Below are some records; output exactly the lines from the line with "Click the Herunterladen link" to the line with "Given: Select the", both ends kept, and nothing more.

═══ STORED DATA ═══

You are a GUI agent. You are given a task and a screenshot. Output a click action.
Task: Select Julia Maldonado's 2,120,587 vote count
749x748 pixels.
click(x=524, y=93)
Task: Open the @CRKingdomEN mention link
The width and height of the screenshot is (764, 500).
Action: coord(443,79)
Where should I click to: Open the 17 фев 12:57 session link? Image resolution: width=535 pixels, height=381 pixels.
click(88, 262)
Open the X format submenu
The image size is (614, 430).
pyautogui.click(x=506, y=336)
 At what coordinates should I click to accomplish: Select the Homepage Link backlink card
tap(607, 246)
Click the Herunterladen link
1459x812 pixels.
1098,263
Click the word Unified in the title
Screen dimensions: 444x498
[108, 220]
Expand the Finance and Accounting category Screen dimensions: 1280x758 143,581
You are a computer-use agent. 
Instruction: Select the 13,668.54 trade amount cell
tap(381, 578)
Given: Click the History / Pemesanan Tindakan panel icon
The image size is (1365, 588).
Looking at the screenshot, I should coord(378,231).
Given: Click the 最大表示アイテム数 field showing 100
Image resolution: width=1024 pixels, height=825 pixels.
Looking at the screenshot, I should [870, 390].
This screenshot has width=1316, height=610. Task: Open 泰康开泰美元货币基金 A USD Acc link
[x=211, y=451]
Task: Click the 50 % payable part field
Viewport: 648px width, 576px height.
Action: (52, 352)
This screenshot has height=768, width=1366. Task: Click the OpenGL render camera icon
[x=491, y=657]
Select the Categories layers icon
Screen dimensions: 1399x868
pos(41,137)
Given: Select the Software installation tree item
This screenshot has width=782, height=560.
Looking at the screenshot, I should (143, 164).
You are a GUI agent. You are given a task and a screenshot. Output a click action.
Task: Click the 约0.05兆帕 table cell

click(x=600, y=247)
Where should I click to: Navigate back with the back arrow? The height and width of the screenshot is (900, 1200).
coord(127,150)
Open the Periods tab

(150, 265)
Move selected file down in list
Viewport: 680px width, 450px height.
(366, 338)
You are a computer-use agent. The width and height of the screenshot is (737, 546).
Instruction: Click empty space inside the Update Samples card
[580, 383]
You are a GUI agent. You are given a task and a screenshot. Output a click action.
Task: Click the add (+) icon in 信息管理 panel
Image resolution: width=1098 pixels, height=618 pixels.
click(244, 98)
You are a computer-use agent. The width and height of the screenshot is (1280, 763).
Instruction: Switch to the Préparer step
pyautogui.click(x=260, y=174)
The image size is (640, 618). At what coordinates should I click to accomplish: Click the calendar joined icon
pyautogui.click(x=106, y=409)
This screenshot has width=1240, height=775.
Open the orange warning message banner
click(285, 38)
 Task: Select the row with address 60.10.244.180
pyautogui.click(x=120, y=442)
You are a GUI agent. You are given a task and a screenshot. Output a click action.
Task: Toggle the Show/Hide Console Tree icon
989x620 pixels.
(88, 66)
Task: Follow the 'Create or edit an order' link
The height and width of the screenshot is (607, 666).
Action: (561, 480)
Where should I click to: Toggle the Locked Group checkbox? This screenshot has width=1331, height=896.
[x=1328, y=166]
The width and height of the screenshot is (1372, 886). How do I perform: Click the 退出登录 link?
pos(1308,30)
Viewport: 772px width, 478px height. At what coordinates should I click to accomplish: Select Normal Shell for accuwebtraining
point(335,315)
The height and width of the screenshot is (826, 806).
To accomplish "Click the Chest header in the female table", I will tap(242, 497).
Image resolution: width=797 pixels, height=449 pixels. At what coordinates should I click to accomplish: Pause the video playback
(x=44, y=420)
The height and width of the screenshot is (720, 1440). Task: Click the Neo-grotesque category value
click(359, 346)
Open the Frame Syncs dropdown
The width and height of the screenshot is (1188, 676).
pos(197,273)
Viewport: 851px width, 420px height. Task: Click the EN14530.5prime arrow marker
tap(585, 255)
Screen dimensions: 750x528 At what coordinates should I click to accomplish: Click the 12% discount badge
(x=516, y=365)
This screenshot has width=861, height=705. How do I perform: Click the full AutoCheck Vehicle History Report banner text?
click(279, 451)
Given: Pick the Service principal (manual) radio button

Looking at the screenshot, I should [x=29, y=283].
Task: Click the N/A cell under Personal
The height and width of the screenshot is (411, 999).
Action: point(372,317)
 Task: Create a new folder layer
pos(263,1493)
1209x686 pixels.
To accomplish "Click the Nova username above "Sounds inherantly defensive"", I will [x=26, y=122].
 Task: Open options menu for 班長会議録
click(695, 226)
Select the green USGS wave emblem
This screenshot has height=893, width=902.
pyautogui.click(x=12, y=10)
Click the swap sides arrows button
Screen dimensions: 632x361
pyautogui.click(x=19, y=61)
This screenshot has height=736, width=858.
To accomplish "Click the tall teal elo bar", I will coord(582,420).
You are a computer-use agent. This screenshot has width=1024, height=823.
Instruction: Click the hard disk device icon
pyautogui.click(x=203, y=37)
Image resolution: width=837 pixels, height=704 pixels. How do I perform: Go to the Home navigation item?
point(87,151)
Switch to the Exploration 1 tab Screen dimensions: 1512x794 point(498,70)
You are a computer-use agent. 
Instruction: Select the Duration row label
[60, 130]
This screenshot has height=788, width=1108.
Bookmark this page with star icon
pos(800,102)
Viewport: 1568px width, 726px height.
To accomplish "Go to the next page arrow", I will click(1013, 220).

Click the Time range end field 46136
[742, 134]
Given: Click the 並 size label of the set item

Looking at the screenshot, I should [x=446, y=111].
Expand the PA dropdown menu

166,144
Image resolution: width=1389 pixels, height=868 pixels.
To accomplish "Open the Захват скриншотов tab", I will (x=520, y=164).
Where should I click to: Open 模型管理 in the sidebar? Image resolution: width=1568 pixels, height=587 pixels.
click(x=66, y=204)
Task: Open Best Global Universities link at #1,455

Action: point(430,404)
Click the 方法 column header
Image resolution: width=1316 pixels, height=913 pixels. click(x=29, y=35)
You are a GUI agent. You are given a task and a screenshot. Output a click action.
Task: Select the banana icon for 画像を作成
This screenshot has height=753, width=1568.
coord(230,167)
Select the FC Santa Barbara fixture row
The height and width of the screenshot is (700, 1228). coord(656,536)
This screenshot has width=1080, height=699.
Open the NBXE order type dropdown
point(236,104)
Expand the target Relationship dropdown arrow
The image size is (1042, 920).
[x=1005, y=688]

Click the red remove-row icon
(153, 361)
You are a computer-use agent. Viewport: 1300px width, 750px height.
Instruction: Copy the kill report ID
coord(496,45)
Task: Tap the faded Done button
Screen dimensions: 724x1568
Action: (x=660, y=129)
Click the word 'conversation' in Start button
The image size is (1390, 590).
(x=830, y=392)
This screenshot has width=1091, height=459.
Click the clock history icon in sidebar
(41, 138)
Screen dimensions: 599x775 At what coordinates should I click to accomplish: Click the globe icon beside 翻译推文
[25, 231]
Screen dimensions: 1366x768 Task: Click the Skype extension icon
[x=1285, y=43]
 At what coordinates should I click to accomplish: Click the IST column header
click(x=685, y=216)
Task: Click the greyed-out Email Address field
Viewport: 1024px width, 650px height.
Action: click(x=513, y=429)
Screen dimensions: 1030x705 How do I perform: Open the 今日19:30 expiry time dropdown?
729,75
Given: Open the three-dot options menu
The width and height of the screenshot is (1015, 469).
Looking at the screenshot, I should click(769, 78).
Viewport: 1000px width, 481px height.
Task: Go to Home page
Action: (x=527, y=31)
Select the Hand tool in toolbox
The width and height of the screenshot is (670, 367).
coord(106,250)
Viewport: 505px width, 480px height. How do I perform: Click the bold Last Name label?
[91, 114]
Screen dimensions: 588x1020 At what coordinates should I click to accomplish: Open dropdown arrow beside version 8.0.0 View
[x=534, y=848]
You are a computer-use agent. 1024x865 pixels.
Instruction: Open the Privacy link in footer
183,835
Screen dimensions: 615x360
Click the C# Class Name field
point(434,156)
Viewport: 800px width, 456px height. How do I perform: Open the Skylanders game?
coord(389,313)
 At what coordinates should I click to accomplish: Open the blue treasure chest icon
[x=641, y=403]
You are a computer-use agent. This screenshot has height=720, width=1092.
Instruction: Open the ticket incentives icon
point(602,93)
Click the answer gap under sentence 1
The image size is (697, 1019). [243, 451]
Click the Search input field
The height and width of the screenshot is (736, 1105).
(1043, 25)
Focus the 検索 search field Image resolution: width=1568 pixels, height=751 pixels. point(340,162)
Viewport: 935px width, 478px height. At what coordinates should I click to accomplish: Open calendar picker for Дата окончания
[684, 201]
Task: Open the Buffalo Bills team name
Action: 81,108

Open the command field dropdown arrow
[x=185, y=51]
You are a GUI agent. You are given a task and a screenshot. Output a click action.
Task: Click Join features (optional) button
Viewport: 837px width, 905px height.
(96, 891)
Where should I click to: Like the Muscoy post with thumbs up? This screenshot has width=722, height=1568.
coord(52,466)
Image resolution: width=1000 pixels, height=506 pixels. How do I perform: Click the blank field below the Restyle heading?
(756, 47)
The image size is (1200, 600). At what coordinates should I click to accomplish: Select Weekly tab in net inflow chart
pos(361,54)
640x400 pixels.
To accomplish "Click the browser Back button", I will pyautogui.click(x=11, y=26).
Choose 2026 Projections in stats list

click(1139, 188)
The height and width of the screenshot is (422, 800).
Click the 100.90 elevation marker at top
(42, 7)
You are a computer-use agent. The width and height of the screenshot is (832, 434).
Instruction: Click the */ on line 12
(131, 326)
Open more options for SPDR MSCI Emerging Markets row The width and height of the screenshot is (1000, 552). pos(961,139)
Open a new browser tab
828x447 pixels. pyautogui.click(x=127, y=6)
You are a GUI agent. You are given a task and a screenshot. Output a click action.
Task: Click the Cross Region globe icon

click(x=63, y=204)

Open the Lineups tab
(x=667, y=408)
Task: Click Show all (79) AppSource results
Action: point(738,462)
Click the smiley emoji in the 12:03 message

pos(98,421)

═══

* [THE ANSWER]
Click the Herunterladen link
1459x812 pixels.
1098,263
Click the word Unified in the title
Screen dimensions: 444x498
[108, 220]
Expand the Finance and Accounting category Screen dimensions: 1280x758 143,581
You are a computer-use agent. 
Instruction: Select the 13,668.54 trade amount cell
tap(381, 578)
Given: Click the History / Pemesanan Tindakan panel icon
The image size is (1365, 588).
Looking at the screenshot, I should coord(378,231).
Given: Click the 最大表示アイテム数 field showing 100
Image resolution: width=1024 pixels, height=825 pixels.
Looking at the screenshot, I should [870, 390].
This screenshot has width=1316, height=610. Task: Open 泰康开泰美元货币基金 A USD Acc link
[x=211, y=451]
Task: Click the 50 % payable part field
Viewport: 648px width, 576px height.
Action: (52, 352)
This screenshot has height=768, width=1366. Task: Click the OpenGL render camera icon
[x=491, y=657]
Select the Categories layers icon
Screen dimensions: 1399x868
pos(41,137)
Given: Select the Software installation tree item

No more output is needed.